Conjunto de tareas:
a. Transcribe del texto sobre el hijo pródigo el fragmento que va desde "Es mucho más" hasta "resentido y quejicoso.", ambos incluidos.
b. Contesta, según el texto sobre el hijo pródigo:
(i) ¿De qué está lleno el corazón del padre?
(ii) ¿Qué lamento se cita entre comillas angulares como aquel al que responde Jesús?
(iii) ¿Desde dónde parece mucho más fácil volver que desde una ira fría?

Texto de lectura:
+---+

Me quedo sólo con estas preguntas. Así como no sé si el hijo menor aceptó el banquete o cómo vivió con su padre después de volver a casa, tampoco sé si el mayor alguna vez se reconcilió con su hermano, con su padre o consigo mismo. Lo que sí conozco con una certeza inquebrantable es el corazón del padre. Es un corazón lleno de una misericordia infinita.

-Una cuestión abierta

A diferencia de un cuento de hadas, la parábola no tiene un final feliz. Al contrario, nos pone cara a cara ante una de las cuestiones espirituales más difíciles: confiar o no confiar en el amor de Dios que lo perdona todo. Yo soy el único que puede elegir, nadie puede hacerlo en mi lugar. En respuesta a sus lamentos: «Éste acoge a los pecadores y come con ellos», Jesús compara a los fariscos y escribas con el regreso del hijo pródigo, y con el hijo mayor resentido. Todo esto tuvo que ser un duro golpe para aquella gente tan obediente y religiosa. Finalmente, tuvieron que enfrentarse con su propio lamento y elegir cómo iban a responder al amor de Dios por los pecadores. ¿Se sentarían con ellos a la mesa como hizo Jesús? Esto era y es un auténtico reto: para ellos, para mí, para cualquier ser humano que esté lleno de resentimiento y se sienta tentado a vivir quejándose.

Cuanto más siento al hijo mayor en mi interior, más consciente me hago de lo profundamente arraigada que está esta forma de «perderse» y lo dificil que es volver a casa desde esta situación. Parece mucho más fácil volver desde una aventura de lujuria que volver desde una ira fría que ha echado raíces en los rincones más profundos de mí mismo. Mi resentimiento no es algo que pueda distinguirse con facilidad o ser tratado de forma racional.

Es mucho más peligroso: algo que se une a lo más profundo de mi virtud. ¿Acaso no es bueno ser obediente, servicial, cumplidor de las leyes, trabajador y sacrificado? Mis rencores y quejas parecen estar misteriosamente ligadas a estas elogiables actitudes. Esta conexión me desespera. Justo en el momento en que quiero hablar o actuar desde lo más generoso de mí mismo, me encuentro atrapado en la ira y el rencor. Y cuanto más desinteresado quiero ser, más me obsesiono porque me quieran. Cuanto más lo doy todo de mí para que algo salga bien más me pregunto por qué los demás no lo dan todo como yo. Cuando pienso que soy capaz de vencer mis tentaciones, más envidia siento hacia los que ceden a ellas. Parece que allí donde se encuentra mi mejor yo, se encuentra también el yo resentido y quejicoso.

+---+

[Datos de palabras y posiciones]

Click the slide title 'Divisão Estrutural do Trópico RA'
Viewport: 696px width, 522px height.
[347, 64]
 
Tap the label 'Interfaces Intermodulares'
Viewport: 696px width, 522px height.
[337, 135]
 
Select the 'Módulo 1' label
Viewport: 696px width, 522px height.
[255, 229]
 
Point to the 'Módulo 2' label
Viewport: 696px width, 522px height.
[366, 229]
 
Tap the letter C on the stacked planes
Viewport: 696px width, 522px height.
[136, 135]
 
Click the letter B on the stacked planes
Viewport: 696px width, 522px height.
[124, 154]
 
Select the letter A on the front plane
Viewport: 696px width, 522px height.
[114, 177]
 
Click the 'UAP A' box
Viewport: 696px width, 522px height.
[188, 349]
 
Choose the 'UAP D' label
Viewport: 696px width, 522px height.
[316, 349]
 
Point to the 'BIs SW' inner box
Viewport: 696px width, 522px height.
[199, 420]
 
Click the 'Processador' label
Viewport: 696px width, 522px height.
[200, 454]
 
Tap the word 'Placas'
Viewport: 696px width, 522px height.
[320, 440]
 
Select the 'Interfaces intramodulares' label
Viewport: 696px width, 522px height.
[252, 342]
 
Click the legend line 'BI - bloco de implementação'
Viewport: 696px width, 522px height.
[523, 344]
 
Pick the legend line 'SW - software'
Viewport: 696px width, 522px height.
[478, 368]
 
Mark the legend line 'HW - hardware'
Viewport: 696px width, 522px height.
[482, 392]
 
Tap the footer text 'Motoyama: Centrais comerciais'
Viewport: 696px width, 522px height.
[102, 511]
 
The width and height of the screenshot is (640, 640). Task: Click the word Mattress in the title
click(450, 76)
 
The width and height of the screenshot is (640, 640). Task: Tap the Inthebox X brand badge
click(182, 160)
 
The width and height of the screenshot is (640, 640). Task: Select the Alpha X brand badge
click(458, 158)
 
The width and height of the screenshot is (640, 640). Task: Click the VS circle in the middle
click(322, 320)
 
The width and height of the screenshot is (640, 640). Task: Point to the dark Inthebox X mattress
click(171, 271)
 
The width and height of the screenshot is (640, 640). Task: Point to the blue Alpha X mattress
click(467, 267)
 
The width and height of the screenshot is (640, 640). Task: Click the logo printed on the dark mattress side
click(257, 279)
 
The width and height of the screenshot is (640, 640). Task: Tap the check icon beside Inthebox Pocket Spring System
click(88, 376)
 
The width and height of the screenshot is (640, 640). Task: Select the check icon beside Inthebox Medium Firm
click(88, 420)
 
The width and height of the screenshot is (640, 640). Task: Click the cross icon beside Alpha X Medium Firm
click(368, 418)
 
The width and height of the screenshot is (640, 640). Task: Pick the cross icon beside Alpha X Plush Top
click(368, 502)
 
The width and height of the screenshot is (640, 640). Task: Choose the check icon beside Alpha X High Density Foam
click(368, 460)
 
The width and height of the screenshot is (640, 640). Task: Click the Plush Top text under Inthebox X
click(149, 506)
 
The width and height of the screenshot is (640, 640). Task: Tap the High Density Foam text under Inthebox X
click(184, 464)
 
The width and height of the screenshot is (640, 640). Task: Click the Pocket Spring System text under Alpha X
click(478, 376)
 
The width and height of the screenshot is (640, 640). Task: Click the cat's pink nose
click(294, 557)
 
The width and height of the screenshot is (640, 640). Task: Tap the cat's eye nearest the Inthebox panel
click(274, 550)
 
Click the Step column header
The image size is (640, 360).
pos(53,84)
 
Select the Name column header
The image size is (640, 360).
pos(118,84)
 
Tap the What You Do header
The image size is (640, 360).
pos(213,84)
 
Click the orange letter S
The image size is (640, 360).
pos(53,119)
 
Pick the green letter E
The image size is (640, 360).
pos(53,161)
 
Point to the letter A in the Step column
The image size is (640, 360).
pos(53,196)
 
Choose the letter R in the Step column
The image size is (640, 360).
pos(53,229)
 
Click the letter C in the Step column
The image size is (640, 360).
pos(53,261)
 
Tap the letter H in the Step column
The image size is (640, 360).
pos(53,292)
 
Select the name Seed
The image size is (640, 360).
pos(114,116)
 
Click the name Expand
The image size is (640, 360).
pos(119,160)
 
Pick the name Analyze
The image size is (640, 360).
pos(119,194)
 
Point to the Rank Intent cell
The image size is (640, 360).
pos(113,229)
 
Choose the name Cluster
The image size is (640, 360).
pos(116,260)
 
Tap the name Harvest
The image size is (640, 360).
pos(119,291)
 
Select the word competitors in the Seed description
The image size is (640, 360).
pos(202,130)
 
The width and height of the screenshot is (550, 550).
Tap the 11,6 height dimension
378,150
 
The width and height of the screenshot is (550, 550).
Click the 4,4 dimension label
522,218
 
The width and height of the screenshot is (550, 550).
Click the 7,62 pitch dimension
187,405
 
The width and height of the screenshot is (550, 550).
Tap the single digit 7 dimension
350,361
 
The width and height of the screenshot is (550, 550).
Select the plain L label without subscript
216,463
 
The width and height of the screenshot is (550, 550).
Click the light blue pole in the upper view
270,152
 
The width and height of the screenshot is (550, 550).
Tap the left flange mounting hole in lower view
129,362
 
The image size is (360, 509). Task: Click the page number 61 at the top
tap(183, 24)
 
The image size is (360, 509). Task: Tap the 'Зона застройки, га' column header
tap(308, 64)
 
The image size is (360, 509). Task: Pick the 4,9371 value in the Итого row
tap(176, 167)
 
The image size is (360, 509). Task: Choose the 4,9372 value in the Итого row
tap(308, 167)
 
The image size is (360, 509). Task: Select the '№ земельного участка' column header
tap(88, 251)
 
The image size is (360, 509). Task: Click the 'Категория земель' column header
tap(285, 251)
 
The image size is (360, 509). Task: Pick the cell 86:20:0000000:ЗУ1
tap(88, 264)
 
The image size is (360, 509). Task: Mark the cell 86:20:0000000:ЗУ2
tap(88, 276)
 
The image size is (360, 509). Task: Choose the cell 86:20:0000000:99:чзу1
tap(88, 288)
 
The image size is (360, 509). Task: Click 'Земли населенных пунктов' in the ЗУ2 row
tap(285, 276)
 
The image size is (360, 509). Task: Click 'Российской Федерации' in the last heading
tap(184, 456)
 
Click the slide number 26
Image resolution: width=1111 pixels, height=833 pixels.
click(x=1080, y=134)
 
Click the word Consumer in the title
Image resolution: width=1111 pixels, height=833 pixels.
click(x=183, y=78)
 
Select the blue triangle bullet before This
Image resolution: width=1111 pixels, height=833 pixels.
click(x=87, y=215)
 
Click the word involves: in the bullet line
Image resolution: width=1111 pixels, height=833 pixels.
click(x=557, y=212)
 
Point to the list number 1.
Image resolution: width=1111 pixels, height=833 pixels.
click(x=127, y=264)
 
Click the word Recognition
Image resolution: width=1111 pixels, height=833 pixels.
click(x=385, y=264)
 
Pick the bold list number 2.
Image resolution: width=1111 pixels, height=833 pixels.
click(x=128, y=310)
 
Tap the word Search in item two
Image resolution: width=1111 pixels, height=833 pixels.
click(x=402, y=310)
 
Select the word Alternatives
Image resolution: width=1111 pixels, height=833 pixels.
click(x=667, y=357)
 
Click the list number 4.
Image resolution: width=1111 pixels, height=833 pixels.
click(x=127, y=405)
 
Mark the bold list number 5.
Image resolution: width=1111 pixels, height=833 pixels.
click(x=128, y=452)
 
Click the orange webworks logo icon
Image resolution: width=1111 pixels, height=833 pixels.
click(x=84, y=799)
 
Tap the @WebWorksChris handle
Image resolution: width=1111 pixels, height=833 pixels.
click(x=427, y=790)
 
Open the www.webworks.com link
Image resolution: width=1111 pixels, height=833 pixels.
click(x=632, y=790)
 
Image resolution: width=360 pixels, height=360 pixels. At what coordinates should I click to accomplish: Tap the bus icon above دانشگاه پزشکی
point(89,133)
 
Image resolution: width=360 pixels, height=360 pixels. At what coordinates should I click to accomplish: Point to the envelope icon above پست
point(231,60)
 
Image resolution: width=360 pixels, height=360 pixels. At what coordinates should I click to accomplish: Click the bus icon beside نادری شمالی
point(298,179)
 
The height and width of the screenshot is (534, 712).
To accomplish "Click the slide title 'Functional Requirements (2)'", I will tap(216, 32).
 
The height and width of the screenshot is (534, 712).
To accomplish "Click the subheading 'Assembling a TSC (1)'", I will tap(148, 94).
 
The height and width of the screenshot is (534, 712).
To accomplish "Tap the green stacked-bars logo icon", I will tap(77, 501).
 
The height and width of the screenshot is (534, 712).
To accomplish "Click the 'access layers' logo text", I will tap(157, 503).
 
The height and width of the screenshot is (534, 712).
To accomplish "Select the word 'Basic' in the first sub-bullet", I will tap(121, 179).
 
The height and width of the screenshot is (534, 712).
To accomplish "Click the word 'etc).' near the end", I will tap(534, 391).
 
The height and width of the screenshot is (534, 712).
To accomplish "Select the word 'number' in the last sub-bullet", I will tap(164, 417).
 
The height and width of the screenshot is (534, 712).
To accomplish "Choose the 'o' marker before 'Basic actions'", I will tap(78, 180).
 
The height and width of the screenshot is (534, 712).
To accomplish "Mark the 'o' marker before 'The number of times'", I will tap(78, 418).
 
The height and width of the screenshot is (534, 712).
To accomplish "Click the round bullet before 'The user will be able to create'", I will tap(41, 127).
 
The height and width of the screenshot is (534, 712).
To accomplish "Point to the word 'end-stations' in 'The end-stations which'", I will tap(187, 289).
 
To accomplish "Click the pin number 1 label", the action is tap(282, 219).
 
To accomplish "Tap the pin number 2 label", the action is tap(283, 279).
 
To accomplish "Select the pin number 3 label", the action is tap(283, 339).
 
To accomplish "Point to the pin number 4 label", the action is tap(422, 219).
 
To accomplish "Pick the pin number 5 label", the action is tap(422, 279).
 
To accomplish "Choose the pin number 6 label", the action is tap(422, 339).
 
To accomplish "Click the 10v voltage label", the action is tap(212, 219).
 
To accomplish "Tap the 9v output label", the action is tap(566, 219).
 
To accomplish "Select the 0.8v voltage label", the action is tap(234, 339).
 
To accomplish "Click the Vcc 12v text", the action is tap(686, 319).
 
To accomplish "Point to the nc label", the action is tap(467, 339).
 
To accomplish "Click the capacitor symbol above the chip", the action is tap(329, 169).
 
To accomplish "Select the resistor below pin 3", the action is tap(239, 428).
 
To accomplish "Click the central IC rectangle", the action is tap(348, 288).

+---+

Soluciones por tarea:
a.
Es mucho más peligroso: algo que se une a lo más profundo de mi virtud. ¿Acaso no es bueno ser obediente, servicial, cumplidor de las leyes, trabajador y sacrificado? Mis rencores y quejas parecen estar misteriosamente ligadas a estas elogiables actitudes. Esta conexión me desespera. Justo en el momento en que quiero hablar o actuar desde lo más generoso de mí mismo, me encuentro atrapado en la ira y el rencor. Y cuanto más desinteresado quiero ser, más me obsesiono porque me quieran. Cuanto más lo doy todo de mí para que algo salga bien más me pregunto por qué los demás no lo dan todo como yo. Cuando pienso que soy capaz de vencer mis tentaciones, más envidia siento hacia los que ceden a ellas. Parece que allí donde se encuentra mi mejor yo, se encuentra también el yo resentido y quejicoso.

b.
(i) De una misericordia infinita.
(ii) «Éste acoge a los pecadores y come con ellos».
(iii) Desde una aventura de lujuria.